At present, this drug is sourced from Chinese and Indian tree species, which are now critically endangered due to extensive over-harvesting to meet the market demand.
This novel microbial fermentation process can be an economically efficient and sustainable method of production to fulfil the market demand on a large scale, according to a paper published in the reputed peer-reviewed International Journal of Scientific Reports.
"The novelty of the work lies in the fact that unlike other potential microbial strains reported, this strain has been found to show sustainable production even beyond 100 generations," said researcher Smita Srivastava, Associate Professor, Department of Biotechnology, IIT Madras.

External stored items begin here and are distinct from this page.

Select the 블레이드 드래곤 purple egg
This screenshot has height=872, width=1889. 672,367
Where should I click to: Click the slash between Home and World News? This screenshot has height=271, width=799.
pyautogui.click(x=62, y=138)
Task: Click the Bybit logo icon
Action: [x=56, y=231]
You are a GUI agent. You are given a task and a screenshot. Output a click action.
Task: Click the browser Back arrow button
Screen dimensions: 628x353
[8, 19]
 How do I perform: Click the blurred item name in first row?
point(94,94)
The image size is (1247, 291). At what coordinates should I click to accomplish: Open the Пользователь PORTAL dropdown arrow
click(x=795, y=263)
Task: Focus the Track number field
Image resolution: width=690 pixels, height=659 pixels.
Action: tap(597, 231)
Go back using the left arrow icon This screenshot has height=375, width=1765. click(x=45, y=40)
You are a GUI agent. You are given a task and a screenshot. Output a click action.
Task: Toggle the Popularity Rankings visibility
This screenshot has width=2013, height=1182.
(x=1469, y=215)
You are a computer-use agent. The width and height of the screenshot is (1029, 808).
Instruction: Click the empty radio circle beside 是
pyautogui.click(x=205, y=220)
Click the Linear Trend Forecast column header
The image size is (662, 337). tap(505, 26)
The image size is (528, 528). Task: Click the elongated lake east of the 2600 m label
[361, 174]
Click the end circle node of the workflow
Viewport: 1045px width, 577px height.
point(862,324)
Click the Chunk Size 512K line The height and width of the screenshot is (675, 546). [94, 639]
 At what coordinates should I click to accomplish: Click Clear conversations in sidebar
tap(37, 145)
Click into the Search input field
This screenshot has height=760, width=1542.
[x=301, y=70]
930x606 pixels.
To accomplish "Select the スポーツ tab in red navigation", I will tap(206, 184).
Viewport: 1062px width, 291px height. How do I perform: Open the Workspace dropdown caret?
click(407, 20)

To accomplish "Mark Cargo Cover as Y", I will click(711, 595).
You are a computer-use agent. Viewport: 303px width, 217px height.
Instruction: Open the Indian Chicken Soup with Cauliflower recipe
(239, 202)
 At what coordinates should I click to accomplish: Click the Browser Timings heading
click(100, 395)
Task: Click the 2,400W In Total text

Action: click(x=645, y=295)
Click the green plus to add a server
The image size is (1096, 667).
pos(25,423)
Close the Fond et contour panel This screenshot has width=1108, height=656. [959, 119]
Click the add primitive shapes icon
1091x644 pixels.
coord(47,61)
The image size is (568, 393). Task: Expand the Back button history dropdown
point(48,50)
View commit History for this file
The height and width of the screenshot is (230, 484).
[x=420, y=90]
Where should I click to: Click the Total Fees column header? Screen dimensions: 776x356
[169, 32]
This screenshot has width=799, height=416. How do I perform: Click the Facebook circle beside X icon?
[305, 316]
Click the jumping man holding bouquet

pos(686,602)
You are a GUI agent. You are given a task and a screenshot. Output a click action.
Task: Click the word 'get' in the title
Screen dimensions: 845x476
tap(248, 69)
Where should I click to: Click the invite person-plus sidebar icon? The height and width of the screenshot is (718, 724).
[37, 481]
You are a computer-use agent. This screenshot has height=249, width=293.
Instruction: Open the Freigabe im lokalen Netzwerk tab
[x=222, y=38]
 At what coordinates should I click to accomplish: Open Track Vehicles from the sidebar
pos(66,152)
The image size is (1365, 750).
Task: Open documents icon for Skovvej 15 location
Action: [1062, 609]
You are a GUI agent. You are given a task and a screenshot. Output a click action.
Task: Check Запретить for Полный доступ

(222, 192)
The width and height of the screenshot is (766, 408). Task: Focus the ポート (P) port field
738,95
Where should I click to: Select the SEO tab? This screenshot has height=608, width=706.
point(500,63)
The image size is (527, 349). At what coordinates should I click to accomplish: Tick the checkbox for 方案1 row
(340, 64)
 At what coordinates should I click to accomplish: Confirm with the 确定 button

"The plan now is to use the isolated novel strain for the development of a microbial fermentation based sustainable bioprocess for large scale in vitro production of Camptothecin, preferably in collaboration with interested industrial partner(s)," Srivastava added.
Topotecan and Irinotecan are two widely used anticancer drugs, which are produced by using Camptothecin as the lead molecule. More than a dozen derivatives and conjugates of Camptothecin are under various stages of clinical trials for anti-cancer applications.
Camptothecin is an alkaloid isolated from the Chinese tree Camptotheca acuminata and the Indian tree Nothapodytes nimmoniana. Nearly 1,000 tons of plant material is required to extract just one ton of Camptothecin.
Due to extensive over-harvesting to meet the market demand both these plants are now critically endangered. The N. nimmoniana population has seen more than a 20% decline in the last decade alone.
Cancer has been a leading cause of death worldwide including in India. It is projected that by 2026, the new cancer cases in India annually would reach 0.93 million in male and 0.94 million in female patients, according to a study published in the Asian Pacific Journal of Cancer Prevention.